• TEXT SECTION:
## Begin

On October 25, Gary Gensler, Chair of the U.S. Securities and Exchange Commission, revealed that the SEC Whistleblower Program received a record 18,000 whistleblower tips in the 2023 Fiscal Year.
“The public’s tips, complaints, and referrals (TCRs) are essential to our work as a cop on the beat,” Gensler stated during remarks at the 2023 Securities Enforcement Forum. “We received more than 40,000 TCRs in the previous fiscal year, including more than 18,000 from those critical whistleblowers.”
In the 2022 Fiscal Year, the SEC set a record with 12,300 whistleblower tips received. The 2023 total thus demonstrates the continuous rapid growth of the program. In Fiscal Year 2020, the record for most tips received a year was 6,911.
“Whistleblowers are accountability’s cornerstone,” says whistleblower attorney Stephen M. Kohn of Kohn, Kohn & Colapinto (KKC). “Chair Gensler’s comments further support the need for Congress to pass the bipartisan SEC Whistleblower Reform Act of 2023. Without the Reform Act whistleblowers will continue to wait for years in order to obtain any compensation, and those facing retaliation often will have no remedy.”
On March 15, Senators Chuck Grassley (R-IA) and Elizabeth Warren (D-MA) introduced the SEC Whistleblower Reform Act of 2023 in order to further strengthen the highly successful SEC Whistleblower Program. The bill bolsters the Dodd-Frank Act’s anti-retaliation protections and ensures that the agency processes award claims in a more timely manner.

## End

• COMPLETE THE FOLLOWING:
1. According to the SEC whistleblower article, how many whistleblower tips did the SEC receive in the 2022 Fiscal Year?
2. In the SEC whistleblower article, what reason does Stephen M. Kohn give for why Congress needs to pass the SEC Whistleblower Reform Act of 2023?
3. Proceed with the SEC whistleblower article, picking up right after its final sentence.

• STORED DATA:
## Begin

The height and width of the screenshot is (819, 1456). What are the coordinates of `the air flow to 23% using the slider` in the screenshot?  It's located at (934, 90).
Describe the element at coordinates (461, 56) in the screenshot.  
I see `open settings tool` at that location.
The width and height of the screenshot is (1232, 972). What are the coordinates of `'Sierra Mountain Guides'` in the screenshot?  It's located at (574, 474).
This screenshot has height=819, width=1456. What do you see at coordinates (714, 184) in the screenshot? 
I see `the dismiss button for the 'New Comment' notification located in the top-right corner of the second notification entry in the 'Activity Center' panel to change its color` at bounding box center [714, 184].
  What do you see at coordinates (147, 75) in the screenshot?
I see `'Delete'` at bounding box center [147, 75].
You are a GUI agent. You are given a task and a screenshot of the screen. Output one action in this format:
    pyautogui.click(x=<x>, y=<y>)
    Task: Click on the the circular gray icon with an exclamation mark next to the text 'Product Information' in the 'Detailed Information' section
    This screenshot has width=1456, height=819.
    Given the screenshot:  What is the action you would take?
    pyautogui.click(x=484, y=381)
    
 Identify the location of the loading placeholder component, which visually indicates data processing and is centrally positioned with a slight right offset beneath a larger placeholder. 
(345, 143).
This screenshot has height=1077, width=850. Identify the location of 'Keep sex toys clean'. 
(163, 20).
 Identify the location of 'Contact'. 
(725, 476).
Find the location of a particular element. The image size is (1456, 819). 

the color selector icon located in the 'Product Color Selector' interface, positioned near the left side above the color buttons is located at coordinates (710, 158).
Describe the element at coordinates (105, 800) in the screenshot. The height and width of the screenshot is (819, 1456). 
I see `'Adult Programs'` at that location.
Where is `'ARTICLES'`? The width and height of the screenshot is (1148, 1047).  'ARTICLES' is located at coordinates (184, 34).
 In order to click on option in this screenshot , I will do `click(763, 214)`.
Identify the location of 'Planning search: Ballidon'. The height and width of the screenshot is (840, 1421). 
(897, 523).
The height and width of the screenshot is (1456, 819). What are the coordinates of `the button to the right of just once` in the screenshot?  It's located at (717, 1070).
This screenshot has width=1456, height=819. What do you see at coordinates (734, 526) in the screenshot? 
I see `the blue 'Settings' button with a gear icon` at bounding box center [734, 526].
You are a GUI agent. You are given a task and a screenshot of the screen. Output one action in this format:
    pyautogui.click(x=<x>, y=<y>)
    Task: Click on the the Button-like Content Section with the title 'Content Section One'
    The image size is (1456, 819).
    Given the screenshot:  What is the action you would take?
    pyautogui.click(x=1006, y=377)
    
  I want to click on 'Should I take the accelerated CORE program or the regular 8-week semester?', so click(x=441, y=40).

## End

• ANSWERS TO THE EXERCISES:
1. 12,300 whistleblower tips.

2. Kohn says that without the Reform Act, whistleblowers will keep waiting years for any compensation, and those facing retaliation often will have no remedy.

3.
According to Allison Herren Lee, former SEC Commissioner and currently Of Counsel at KKC, the SEC Whistleblower Reform Act of 2023 “will help ensure that the SEC Whistleblower Program remains an indispensable tool in the Commission’s efforts to police wrongdoing and protect investors.”
During his remarks, Gensler also highlighted recent enforcement actions by the SEC over language in employment agreements which impeded whistleblowing.
“The exit agreements forced employees to choose between violating a separation agreement by providing information to the SEC or withholding information that could benefit victims of a securities law violation,” Gensler said. “That violates longstanding whistleblower protections.”
Through the SEC Whistleblower Program, qualified whistleblowers, individuals who voluntarily report original information that leads to a successful enforcement action, are entitled to monetary awards of 10-30% of the funds collected by the government in the enforcement action. Since it was established in 2010, the program has recovered over $6.3 billion in sanctions from fraudsters and awarded over $1.5 billion to whistleblowers.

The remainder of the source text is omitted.